In particular, for \(w^{k+1}_l = (\alpha ^{k+1}_l,\xi ^{k+1}_l) \in \hat{D}^k_l\) we have \(\Vert \overline{w}^k_l\Vert ^2 \le \overline{\alpha }^k_l\alpha ^{k+1}_l + \Big (\overline{\xi }^k_l \Big )^T \xi ^{k+1}_l.\) Since \(\overline{\alpha }^k_l\le \Vert \overline{w}^k_l\Vert \) and \(\alpha ^{k+1}_l\ge 0\) we get \(\overline{\alpha }^k_l\alpha ^{k+1}_l\le \alpha ^{k+1}_l\Vert \overline{w}^k_l\Vert \). Next taking into account that \(\tau _l \in (0,1)\), we have

$$\begin{aligned} \Vert \overline{w}^k_l\Vert ^2 \le \alpha ^{k+1}_l\Vert \overline{w}^k_l\Vert + \Big (\overline{\xi }^k_l \Big )^T \xi ^{k+1}_l \le \frac{\alpha ^{k+1}_l}{\tau _l} \Vert \overline{w}^k_l\Vert + \Big (\overline{\xi }^k_l \Big )^T \xi ^{k+1}_l, \end{aligned}$$

which contradicts (20). Thus, \(w^{k+1}_l \notin \hat{D}^k_l\).

Note that for all \(t\in [0,1]\) we have

$$\begin{aligned} \Vert \overline{w}^{k+1}_l\Vert ^2&\le \Vert tw^{k+1}_l + (1-t)\overline{w}^k_l\Vert ^2 \\&= \Vert \overline{w}^k_l\Vert ^2 + 2t\Big (\overline{w}^k_l \Big )^T(w^{k+1}_l - \overline{w}^k_l) + t^2\Vert w^{k+1}_l-\overline{w}^k_l\Vert ^2. \end{aligned}$$

It follows from (20) that

$$\begin{aligned} \Big (\overline{w}^k_l \Big )^T w^{k+1}_l&= \overline{\alpha }^k_l\alpha ^{k+1}_l + \Big (\overline{\xi }^k_l \Big )^T \xi ^{k+1}_l \\&<\frac{\alpha ^{k+1}_l}{\tau _l} \Vert \overline{w}^k_l\Vert +\Big (\overline{\xi }^k_l \Big )^T \xi ^{k+1}_l \\&< c_1\Vert \overline{w}^k_l\Vert ^2. \end{aligned}$$

In addition, the definition of \(K_l\) implies that \(\Vert w^{k+1}_l-\overline{w}^k_l\Vert \le 2K_l\).

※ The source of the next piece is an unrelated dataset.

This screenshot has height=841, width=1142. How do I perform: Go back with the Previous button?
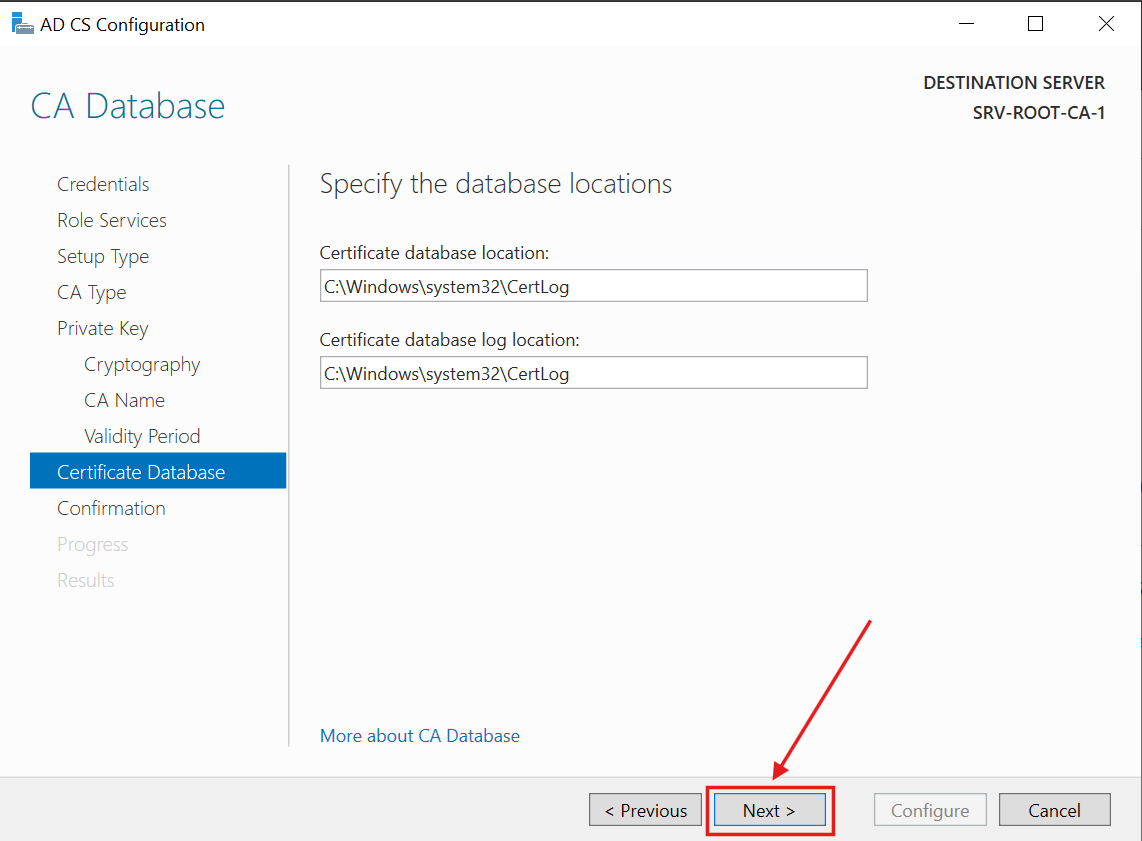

Then we get

$$\begin{aligned} \Vert \overline{w}^{k+1}_l\Vert ^2&< \Vert \overline{w}^k_l\Vert ^2 + 2tc_1\Vert \overline{w}^k_l\Vert ^2 - 2t\Vert \overline{w}^k_l\Vert ^2 + 4K_l^2t^2\\&= \Vert \overline{w}^k_l\Vert ^2 - 2t(1 - c_1)\Vert \overline{w}^k_l\Vert ^2 + 4K_l^2t^2. \end{aligned}$$

Let \(t_0=(1-c_1)(2K_l)^{-2}\Vert \overline{w}^k_l\Vert ^2\). Note that \(t_0\in (0,1),\) and for \(t = t_0\) we have

$$\begin{aligned} \Vert \overline{w}^{k+1}_l\Vert ^2 < \Big (1 - \Big ((1 - c_1)(2K_l)^{-1}\Vert \overline{w}^k_l\Vert \Big )^2 \Big )\Vert \overline{w}^k_l\Vert ^2. \end{aligned}$$

Since \(\Vert \overline{w}^k_l\Vert \ge \delta _l\) we get

$$\begin{aligned} \Vert \overline{w}^{k+1}_l\Vert ^2 < \Big (1 - \left( (1-c_1)(2K_l)^{-1}\delta _l\right) ^2\Big )\Vert \overline{w}^k_l\Vert ^2. \end{aligned}$$

Furthermore, since \(\delta _l \in (0, K_l)\) it follows from (17) that \(M_l \in (0,1)\) and \(\Vert \overline{w}^{k+1}_l\Vert ^2 < M_l \Vert \overline{w}^k_l\Vert ^2\). Then we have

$$\begin{aligned} \Vert \overline{w}^{m_l}_l\Vert ^2< M_l \Vert \overline{w}^{m_l-1}_l\Vert ^2< \ldots< M_l^{m_l-1} \Vert \overline{w_l}^1\Vert ^2 < M_l^{m_l-1} K_l^2. \end{aligned}$$

Hence \(\Vert \overline{w}^{m_l}_l\Vert < \delta _l\) is satisfied if \(M_l^{m_l-1} K_l^2 < \delta _l^2\). This inequality must happen after at most \(m_l\) iterations, where

$$\begin{aligned} m_l \le \frac{2\log _2 (\delta _l/K_l)}{\log _2 (M_l)} + 1. \end{aligned}$$

This completes the proof.\(\square \)

Definition 2

A point \(x \in \mathbb {R}^n\) is called a \((\tau , \delta )\)-critical point of Problem (1) if

$$\begin{aligned} \min \Big \{\Vert w\Vert :~w\in D_U f(x) \Big \} \le \delta . \end{aligned}$$

Proposition 8

Let \(\tau , \delta > 0\) be given numbers, \(x \in \mathbb {R}^n\) be a \((\tau ,\delta )\)-critical point of Problem (1) and \(L_1 > 0\) be a Lipschitz constant of the function \(f_1\) at the point x. Then there exists \(\xi _2 \in \partial f_2(x)\) such that for any \(\varepsilon > 2L_1\tau \)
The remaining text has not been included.